Very few college attorneys  will soon forget the US Department of Education Office of Civil Rights April 2011 “Dear Colleague” letter that dictated to colleges and universities how they were to address complaints of sexual violence. The guidance provided in those 19 pages signed by Russlynn Ali, then Assistant Secretary for Civil Rights, pushed higher ed institutions to use a much lower bar (a preponderance of evidence as opposed to beyond a reasonable doubt standard) as the trigger for disciplinary action on such complaints. It also allowed for double jeopardy in that both the accused and the accuser could appeal a decision of the university disciplinary team.
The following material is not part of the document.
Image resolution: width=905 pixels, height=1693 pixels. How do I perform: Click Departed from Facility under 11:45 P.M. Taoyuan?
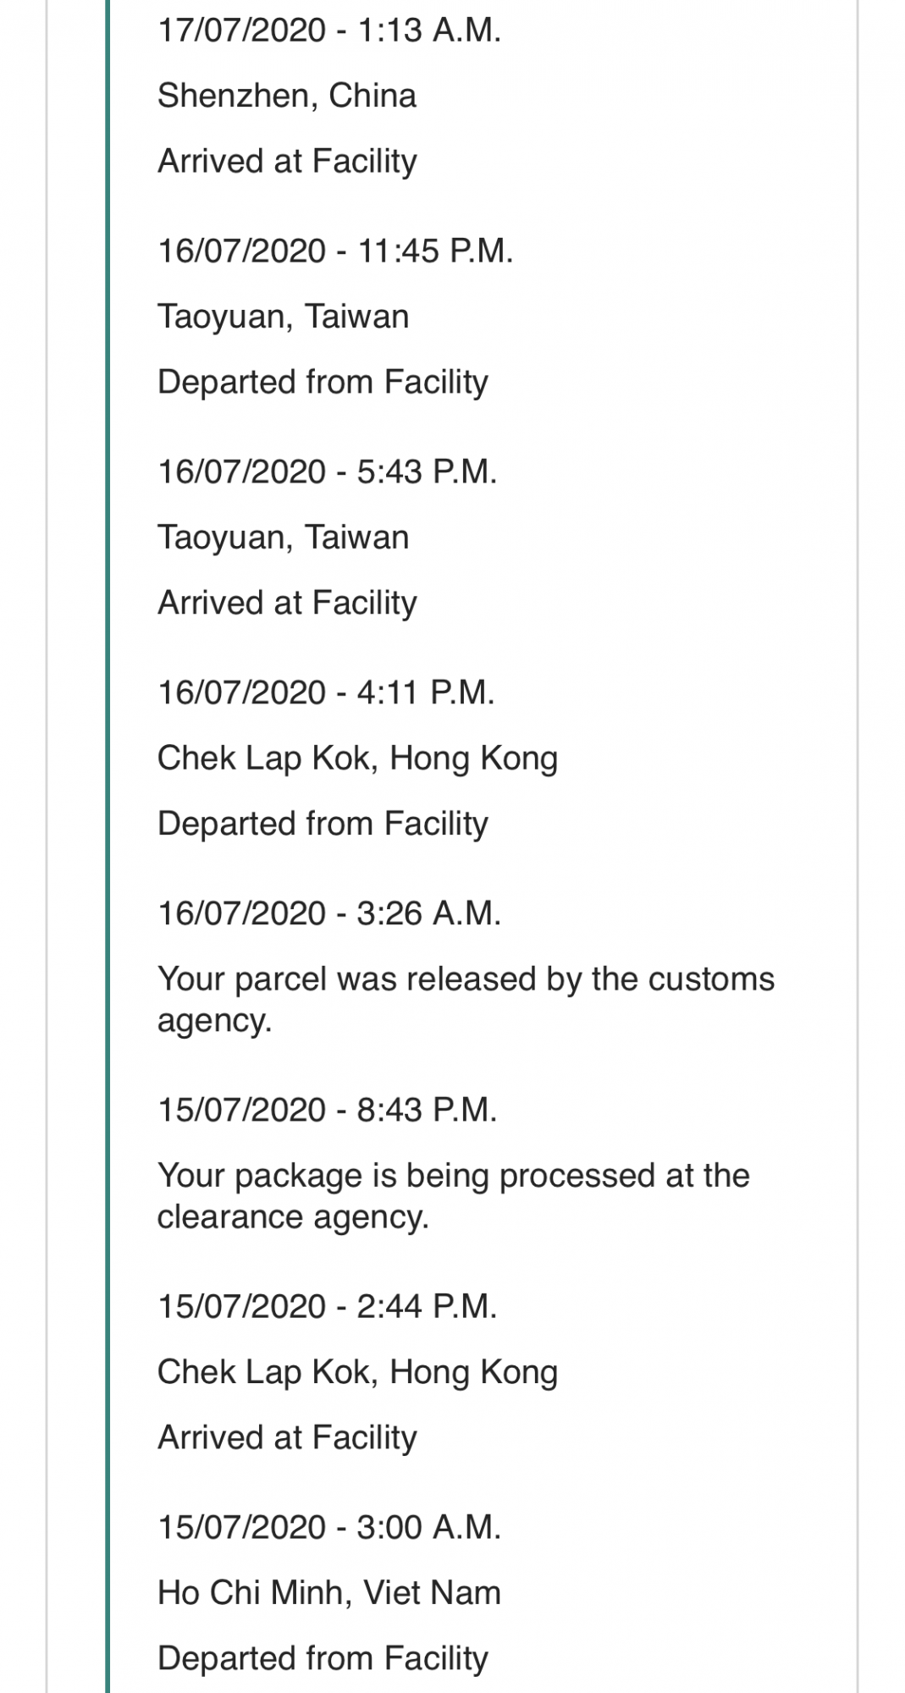tap(323, 382)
So even if a student was found innocent of the charges, they could be required to go through another whole investigation and “trial”. The length of time for final resolution on any particular complaint rose dramatically resulting in some freshmen not having their case completed by the time they reached graduation.

This month, the OCR issued revised guidance aimed at addressing and resolving complaints in a more timely manner. A new guidance letter by Candice E. Jackson, acting assistant secretary for the Office for Civil Rights, says “OCR’s goal is to swiftly address compliance issues raised by individual complaint allegations, reach reasonable resolution agreement with defined, enforceable obligations place upon recipients directly responsive to addressing the concerns raised in the individual complaint being resolved, and encourage voluntary settlements wherever possible.” The filing of a single complaint would not automatically trigger an investigation of at least 3 prior years worth of complaints to determine if there was a systemic problem. These types of requirements were not only burdensome for the university but also slowed justice for the complainant.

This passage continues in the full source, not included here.